[Entries on where items appear]
▽

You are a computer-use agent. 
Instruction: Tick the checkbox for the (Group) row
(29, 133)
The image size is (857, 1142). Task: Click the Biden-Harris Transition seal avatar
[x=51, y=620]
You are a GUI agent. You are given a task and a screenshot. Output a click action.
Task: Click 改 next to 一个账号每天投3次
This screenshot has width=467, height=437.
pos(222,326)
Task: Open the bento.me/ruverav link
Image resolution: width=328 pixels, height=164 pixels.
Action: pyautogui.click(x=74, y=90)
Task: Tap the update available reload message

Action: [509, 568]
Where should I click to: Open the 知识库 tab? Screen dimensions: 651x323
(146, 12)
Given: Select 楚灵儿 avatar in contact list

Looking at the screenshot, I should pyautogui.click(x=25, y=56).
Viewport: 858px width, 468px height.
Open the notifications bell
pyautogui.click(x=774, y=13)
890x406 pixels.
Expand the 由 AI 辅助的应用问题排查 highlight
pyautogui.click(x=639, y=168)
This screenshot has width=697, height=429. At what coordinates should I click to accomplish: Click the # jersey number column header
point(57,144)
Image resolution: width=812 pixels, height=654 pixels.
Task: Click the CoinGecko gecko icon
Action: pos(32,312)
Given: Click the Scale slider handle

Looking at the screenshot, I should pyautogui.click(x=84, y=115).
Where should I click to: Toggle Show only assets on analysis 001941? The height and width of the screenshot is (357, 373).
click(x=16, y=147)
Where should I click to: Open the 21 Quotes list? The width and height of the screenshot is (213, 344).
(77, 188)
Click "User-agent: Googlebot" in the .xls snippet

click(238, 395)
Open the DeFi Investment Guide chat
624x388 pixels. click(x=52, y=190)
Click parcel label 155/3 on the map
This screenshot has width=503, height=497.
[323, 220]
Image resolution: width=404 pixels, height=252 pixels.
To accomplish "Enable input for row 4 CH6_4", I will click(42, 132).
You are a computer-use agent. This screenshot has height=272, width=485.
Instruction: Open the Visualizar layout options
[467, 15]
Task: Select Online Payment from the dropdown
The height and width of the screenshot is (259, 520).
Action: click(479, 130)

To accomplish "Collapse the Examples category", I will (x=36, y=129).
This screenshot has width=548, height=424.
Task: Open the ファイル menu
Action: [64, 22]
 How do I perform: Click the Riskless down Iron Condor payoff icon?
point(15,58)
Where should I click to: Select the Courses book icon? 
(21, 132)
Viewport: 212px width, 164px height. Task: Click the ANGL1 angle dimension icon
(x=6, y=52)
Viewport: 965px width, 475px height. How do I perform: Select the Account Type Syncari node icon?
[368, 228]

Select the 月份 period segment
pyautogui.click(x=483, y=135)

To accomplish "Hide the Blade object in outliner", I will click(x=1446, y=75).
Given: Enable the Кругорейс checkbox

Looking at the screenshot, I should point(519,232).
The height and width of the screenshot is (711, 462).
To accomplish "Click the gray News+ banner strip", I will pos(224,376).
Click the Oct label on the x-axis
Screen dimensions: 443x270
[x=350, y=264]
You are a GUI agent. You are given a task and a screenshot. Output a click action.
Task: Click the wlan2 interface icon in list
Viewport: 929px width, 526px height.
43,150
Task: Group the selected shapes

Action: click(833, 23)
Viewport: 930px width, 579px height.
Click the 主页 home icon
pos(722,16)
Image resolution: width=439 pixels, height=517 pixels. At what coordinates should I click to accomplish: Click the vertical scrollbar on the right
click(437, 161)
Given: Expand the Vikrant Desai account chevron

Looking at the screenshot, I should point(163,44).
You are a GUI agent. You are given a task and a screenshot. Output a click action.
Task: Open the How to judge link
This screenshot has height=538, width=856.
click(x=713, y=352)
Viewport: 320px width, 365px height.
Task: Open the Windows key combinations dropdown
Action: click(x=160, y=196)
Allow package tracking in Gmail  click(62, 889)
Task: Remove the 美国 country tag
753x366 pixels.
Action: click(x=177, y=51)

△

GIVEN PROBLEM: In all the items above, swap "Where should I click to" for "Which spot should I tap to" and leave every other word as it is.

COMPLETED EXERCISE:
You are a computer-use agent. 
Instruction: Tick the checkbox for the (Group) row
(29, 133)
The image size is (857, 1142). Task: Click the Biden-Harris Transition seal avatar
[x=51, y=620]
You are a GUI agent. You are given a task and a screenshot. Output a click action.
Task: Click 改 next to 一个账号每天投3次
This screenshot has width=467, height=437.
pos(222,326)
Task: Open the bento.me/ruverav link
Image resolution: width=328 pixels, height=164 pixels.
Action: pyautogui.click(x=74, y=90)
Task: Tap the update available reload message

Action: [509, 568]
Which spot should I tap to: Open the 知识库 tab? Screen dimensions: 651x323
(146, 12)
Given: Select 楚灵儿 avatar in contact list

Looking at the screenshot, I should pyautogui.click(x=25, y=56).
Viewport: 858px width, 468px height.
Open the notifications bell
pyautogui.click(x=774, y=13)
890x406 pixels.
Expand the 由 AI 辅助的应用问题排查 highlight
pyautogui.click(x=639, y=168)
This screenshot has width=697, height=429. At what coordinates should I click to accomplish: Click the # jersey number column header
point(57,144)
Image resolution: width=812 pixels, height=654 pixels.
Task: Click the CoinGecko gecko icon
Action: pos(32,312)
Given: Click the Scale slider handle

Looking at the screenshot, I should pyautogui.click(x=84, y=115).
Which spot should I tap to: Toggle Show only assets on analysis 001941? The height and width of the screenshot is (357, 373).
click(x=16, y=147)
Which spot should I tap to: Open the 21 Quotes list? The width and height of the screenshot is (213, 344).
(77, 188)
Click "User-agent: Googlebot" in the .xls snippet

click(238, 395)
Open the DeFi Investment Guide chat
624x388 pixels. click(x=52, y=190)
Click parcel label 155/3 on the map
This screenshot has width=503, height=497.
[323, 220]
Image resolution: width=404 pixels, height=252 pixels.
To accomplish "Enable input for row 4 CH6_4", I will click(42, 132).
You are a computer-use agent. This screenshot has height=272, width=485.
Instruction: Open the Visualizar layout options
[467, 15]
Task: Select Online Payment from the dropdown
The height and width of the screenshot is (259, 520).
Action: click(479, 130)

To accomplish "Collapse the Examples category", I will (x=36, y=129).
This screenshot has width=548, height=424.
Task: Open the ファイル menu
Action: [64, 22]
 How do I perform: Click the Riskless down Iron Condor payoff icon?
point(15,58)
Which spot should I tap to: Select the Courses book icon? 
(21, 132)
Viewport: 212px width, 164px height. Task: Click the ANGL1 angle dimension icon
(x=6, y=52)
Viewport: 965px width, 475px height. How do I perform: Select the Account Type Syncari node icon?
[368, 228]

Select the 月份 period segment
pyautogui.click(x=483, y=135)

To accomplish "Hide the Blade object in outliner", I will click(x=1446, y=75).
Given: Enable the Кругорейс checkbox

Looking at the screenshot, I should point(519,232).
The height and width of the screenshot is (711, 462).
To accomplish "Click the gray News+ banner strip", I will pos(224,376).
Click the Oct label on the x-axis
Screen dimensions: 443x270
[x=350, y=264]
You are a GUI agent. You are given a task and a screenshot. Output a click action.
Task: Click the wlan2 interface icon in list
Viewport: 929px width, 526px height.
43,150
Task: Group the selected shapes

Action: click(833, 23)
Viewport: 930px width, 579px height.
Click the 主页 home icon
pos(722,16)
Image resolution: width=439 pixels, height=517 pixels. At what coordinates should I click to accomplish: Click the vertical scrollbar on the right
click(437, 161)
Given: Expand the Vikrant Desai account chevron

Looking at the screenshot, I should point(163,44).
You are a GUI agent. You are given a task and a screenshot. Output a click action.
Task: Open the How to judge link
This screenshot has height=538, width=856.
click(x=713, y=352)
Viewport: 320px width, 365px height.
Task: Open the Windows key combinations dropdown
Action: click(x=160, y=196)
Allow package tracking in Gmail  click(62, 889)
Task: Remove the 美国 country tag
753x366 pixels.
Action: click(x=177, y=51)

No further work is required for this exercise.